The only real difference is that DS can't be locked in the house alone when we go out!    ;D       Seriously, I know it's fashionable to talk about how hard having a newborn and being a parent is (it feels that way to me at least), and it's great that people are open about the challenges to support those who are struggling.   But in all honesty, I haven't found it that bad.   Sure my son spent the first 6 months of his life staying up until 10pm at night (he took awhile to adjust day vs. night) and needed to be rocked to sleep for all of his naps (if we put him down he woke up), but because I didn't try to fight it I didn't find it stressful - we just did whatever worked!    I figured as long as everybody is getting rest and is happy that's all that matters.   Now he is 1 and has learnt how to sleep in his cot which is great.  But my point is that most of the things new parents think are a big deal really aren't - I've seen all the ladies in my mother's group stressing over little things that really aren't important in the greater scheme of things.   DH and I just relaxed and went with the flow, followed the cues from our baby and did what worked.  And our son seems to be one of the happiest in his age group and is doing amazing in terms of milestones etc, so I don't think any of the stressing would have made a difference!    So enjoy this phase of your life, it passes so fast!   I'll cross my fingers for you as well as for me that our tiny little bubbas inside grow big and strong and join our families in 7 months time.    :)

And if you *do* find it really difficult, it doesn't mean you have done anything wrong or not been relaxed enough. Fashionable or not, sometimes it is really difficult for lots of different reasons. Wishing you an easy time of it, OP!

Yes I should be clearer.  My point wasn't intended to be "Oh it's so easy!" it was intended to be "There really is no point stressing about being perfect it".    Nobody knows what they're doing, so if you just go with the flow and do what works for you and don't be too hard on yourself, it seems we all end up at the same place in the end regardless of how much we stress at the start or beat ourselves up about what we should or shouldn't be doing.   :)   I say this because my biggest frustration when I was having a baby was people constantly telling me how hard it was going to be all the time.  Yes, it is a uniquely challenging experience but it is also awesome and passes very quickly! 
"Nobody can do everything, but everybody can do something"


Iris

  • Hero Member
  • ***
  • Posts: 3867
^My baby health nurse gave some great advice - "Give yourself permission to do what it takes to get through the day". Unfortunately I was on to DD2 by then. I could have really used that advice for DD1.

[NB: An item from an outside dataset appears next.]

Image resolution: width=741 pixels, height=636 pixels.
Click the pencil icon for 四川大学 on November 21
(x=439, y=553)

Note: Obviously she wasn't condoning a glass of wine at lunch or anything but DD2 was a comfort feeder and I spent about the first 3 months of her life going about my business with a baby attached. Which is a little unusual, but kept her happy. DD1 cried for the first three months instead because I listened to the people telling me I was 'spoiling' her  ::)
"Can't do anything with children, can you?" the woman said.

Poirot thought you could, but forebore to say so.

CityGirlInCowboyBoots

  • Jr. Member
  • *
  • Posts: 13
Congrats!

I too announced early (some people the day I found out or right after, our families at Christmas at like 5weeks 2days, others at various points since then). Ours right now is kind of an open secret in that we've told a lot of people but also have a lot of people that we haven't told and aren't telling until at least second trimester.

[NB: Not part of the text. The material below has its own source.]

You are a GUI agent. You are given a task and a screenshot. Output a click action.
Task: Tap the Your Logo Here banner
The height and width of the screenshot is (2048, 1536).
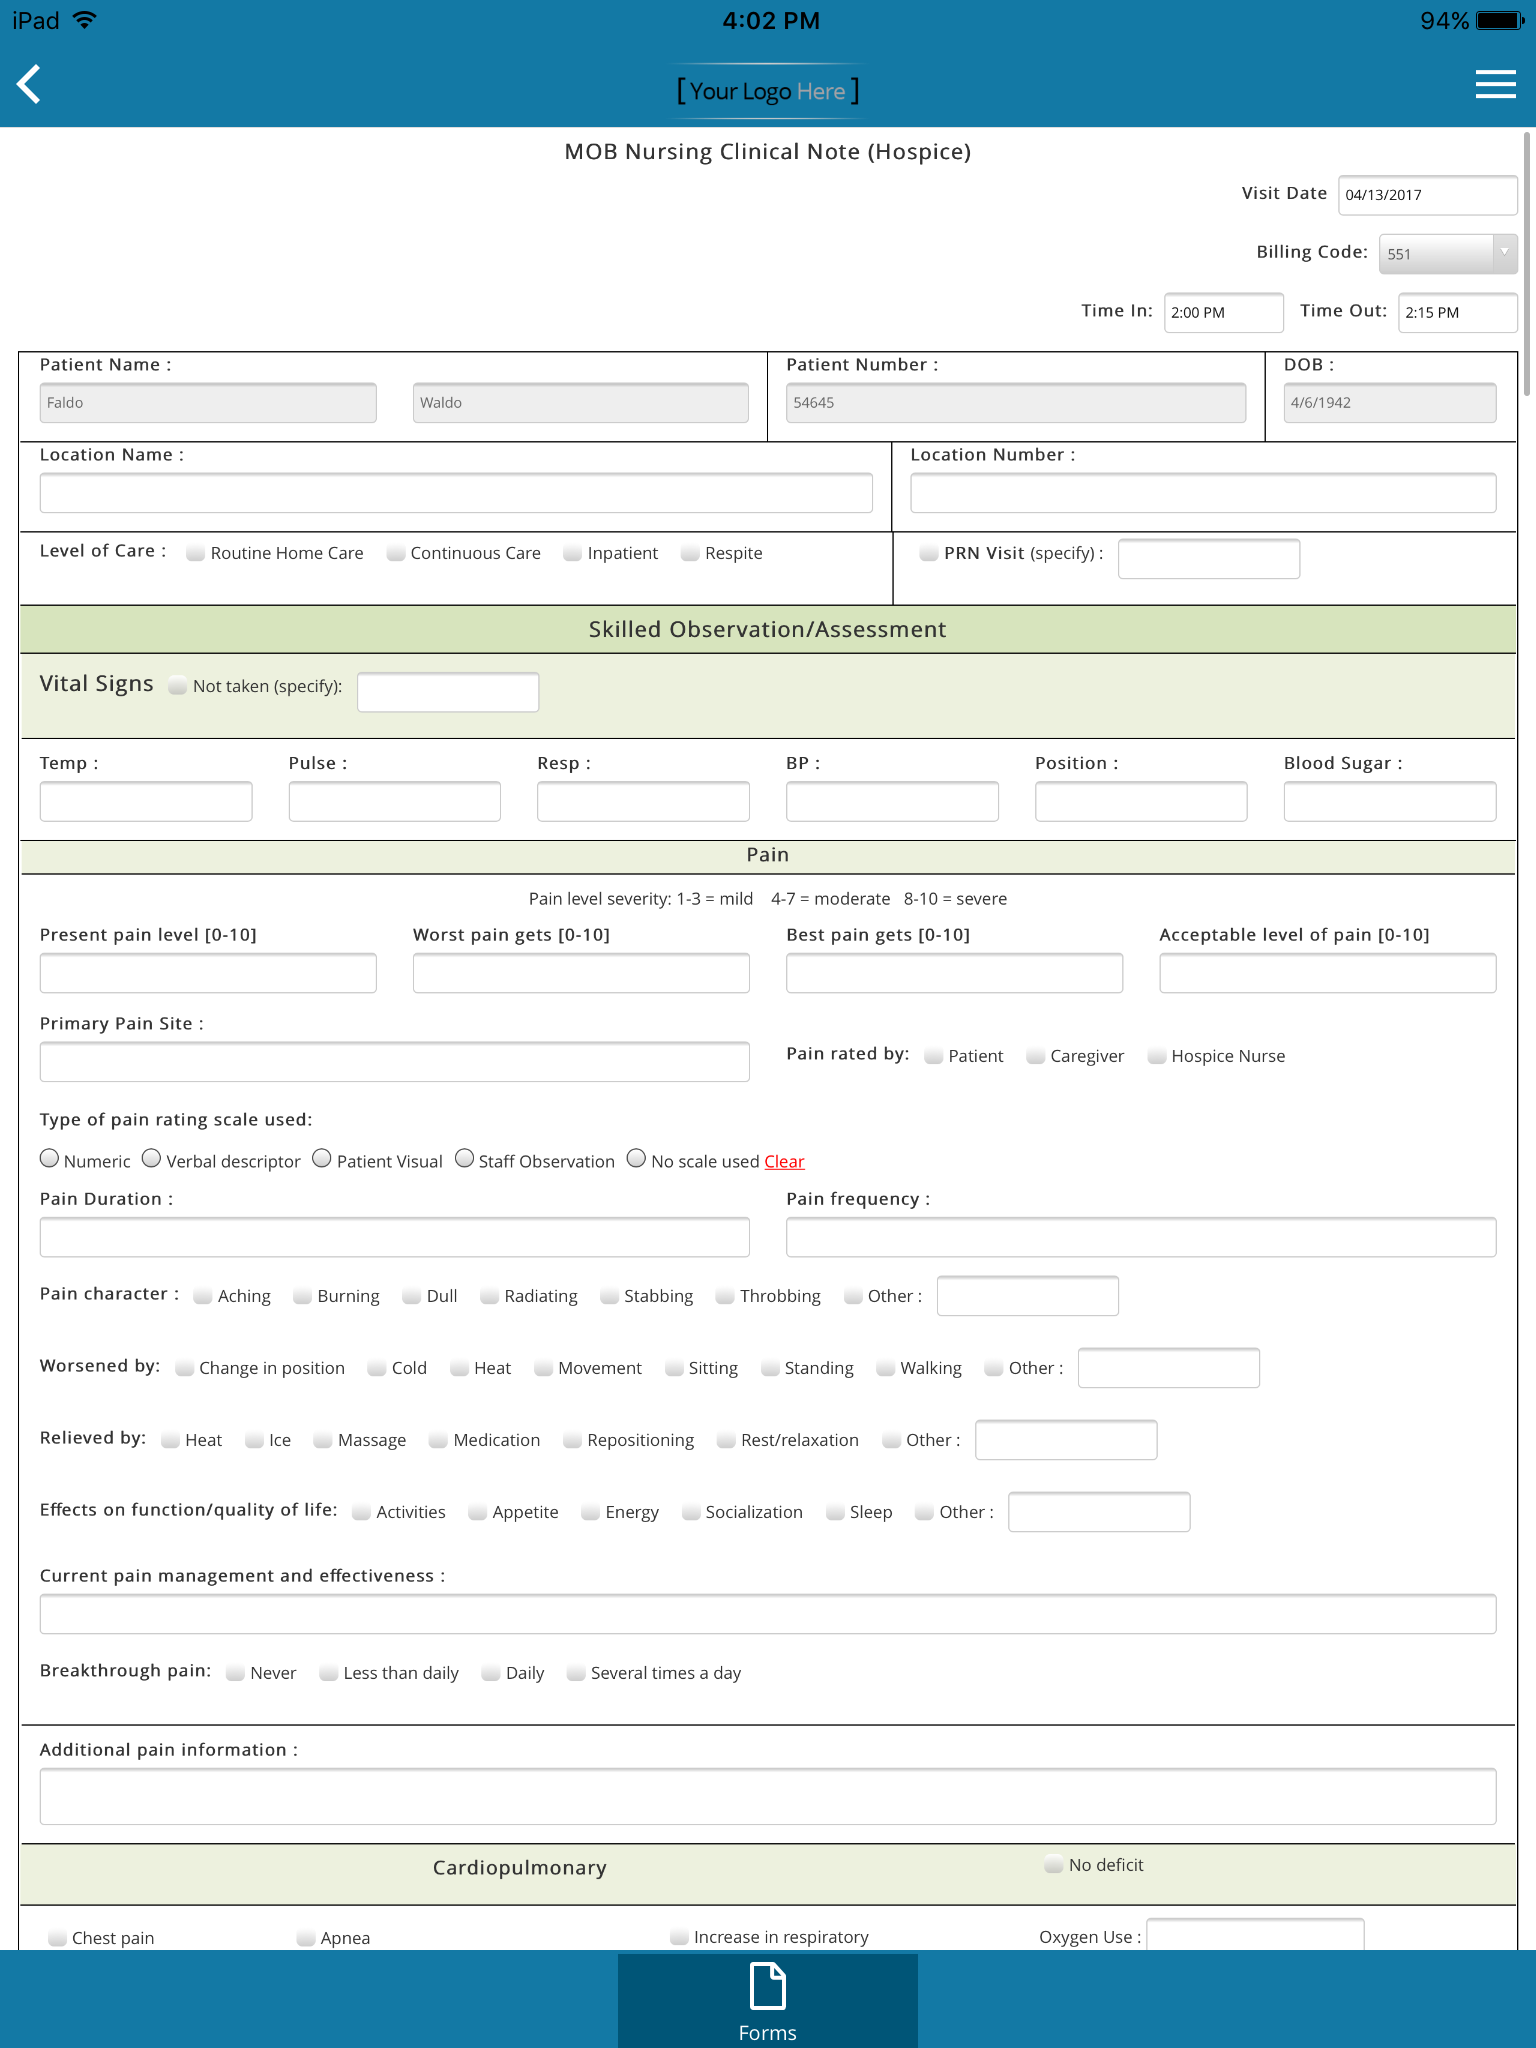(767, 91)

I wish you a happy and healthy pregnancy and a happy and healthy baby when it arrives.

Kimblee

  • I look good in white....
  • Super Hero!
  • ****
  • Posts: 6734
  • "Hugs don't go Boom." "They don't? Since when?"
    • My Blog
Off topic OP, but reading your ticker("Baby's limbs are beginning to form") just now and looking at that cute cartoon baby.

I thought of a baby going "what are these things? Oh hey, I have LIMBS!"